=== GIVEN EXERCISE 1 ===
Decide whether each statement agrees with the passage on women bookbinders below. Answer yes or no for each, and quote the words of the passage that decide it. (a) Frank Karslake founded the Guild of Women Binders in 1899. (b) Women bookbinders were admitted to technical classes. (c) Books by the Guild usually carry the signature of an individual craftswoman.

The lives and works of creative women


Album: Queen Mary's Visiting Book, 1901.


RCIN 2918641

Women bookbinders of the late-nineteenth and early-twentieth centuries received little in the way of formal training. Although they were traditionally welcomed into professional binderies to undertake the perceived feminine task of sewing together the leaves of a book to form a text block which could then be bound, they were not admitted to technical classes, or apprenticed to learn what were thought to be the more masculine skills of forwarding (shaping a text block and covering it in leather) or finishing (applying decoration to the covers and spine). Some wealthy women could afford to pay for training in all aspects of bookbinding, but this generally would not last for more than a few months. Because of this, many women bookbinders were not as aware of traditions of bookbinding styles, and their designs were more experimental.

Frank Karslake, a bookseller, saw the desirability of the freer designs executed by women, and set up the Guild of Women Binders in 1899, where women were trained in bookbinding and their work sold to collectors. His daughter Constance Karslake, and two sisters Edith and Florence de Rheims, were considered the Guild’s most accomplished binders; however, books by the Guild are rarely signed by individual craftswomen. By 1904, Karslake’s enterprise had foundered. It appears he was passing off work by the professional, male binders of the Hampstead Bindery as work by women of the Guild. It is not easy to tell how much of the gold-tooled and inlaid leather decoration of the visiting book belonging to Queen Mary (when Duchess of Cornwall and York) was the work of a woman and how much was by a professional male binder: it is a skilful and well-executed binding.

=== EXERCISE MATERIAL ===
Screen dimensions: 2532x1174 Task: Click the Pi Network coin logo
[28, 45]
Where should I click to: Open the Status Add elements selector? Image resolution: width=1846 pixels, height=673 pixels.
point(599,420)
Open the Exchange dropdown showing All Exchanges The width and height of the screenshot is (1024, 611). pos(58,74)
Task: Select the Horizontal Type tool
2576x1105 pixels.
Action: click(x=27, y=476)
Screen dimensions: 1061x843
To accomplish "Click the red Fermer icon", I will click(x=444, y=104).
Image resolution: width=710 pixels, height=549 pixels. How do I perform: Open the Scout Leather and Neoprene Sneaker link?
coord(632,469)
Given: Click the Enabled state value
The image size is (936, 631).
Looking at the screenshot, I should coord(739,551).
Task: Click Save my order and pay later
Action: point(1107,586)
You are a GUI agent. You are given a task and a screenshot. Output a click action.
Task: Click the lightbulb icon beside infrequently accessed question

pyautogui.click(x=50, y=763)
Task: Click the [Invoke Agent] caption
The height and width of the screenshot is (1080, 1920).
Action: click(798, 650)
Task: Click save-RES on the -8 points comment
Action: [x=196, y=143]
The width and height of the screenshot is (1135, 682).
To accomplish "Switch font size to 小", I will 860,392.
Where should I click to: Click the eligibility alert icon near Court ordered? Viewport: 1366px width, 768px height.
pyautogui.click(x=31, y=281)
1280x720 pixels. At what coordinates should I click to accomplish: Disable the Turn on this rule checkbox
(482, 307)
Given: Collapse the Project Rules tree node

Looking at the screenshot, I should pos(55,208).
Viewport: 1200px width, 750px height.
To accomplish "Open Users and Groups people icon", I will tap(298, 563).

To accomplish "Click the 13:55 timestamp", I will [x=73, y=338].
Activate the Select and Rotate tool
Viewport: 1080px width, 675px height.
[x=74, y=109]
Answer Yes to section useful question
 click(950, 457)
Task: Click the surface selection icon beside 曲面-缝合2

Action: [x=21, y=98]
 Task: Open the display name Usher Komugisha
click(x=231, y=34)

=== GIVEN EXERCISE 2 ===
Rewrite the entries from their start through the line containing "Open the Exchange", replacing "Open" with "Expand" and leaving everything else unchanged.

=== WORKED ANSWER 1 ===
(a) Yes: "set up the Guild of Women Binders in 1899"
(b) No: "they were not admitted to technical classes"
(c) No: "books by the Guild are rarely signed by individual craftswomen"

=== WORKED ANSWER 2 ===
Screen dimensions: 2532x1174 Task: Click the Pi Network coin logo
[28, 45]
Where should I click to: Expand the Status Add elements selector? Image resolution: width=1846 pixels, height=673 pixels.
point(599,420)
Expand the Exchange dropdown showing All Exchanges The width and height of the screenshot is (1024, 611). pos(58,74)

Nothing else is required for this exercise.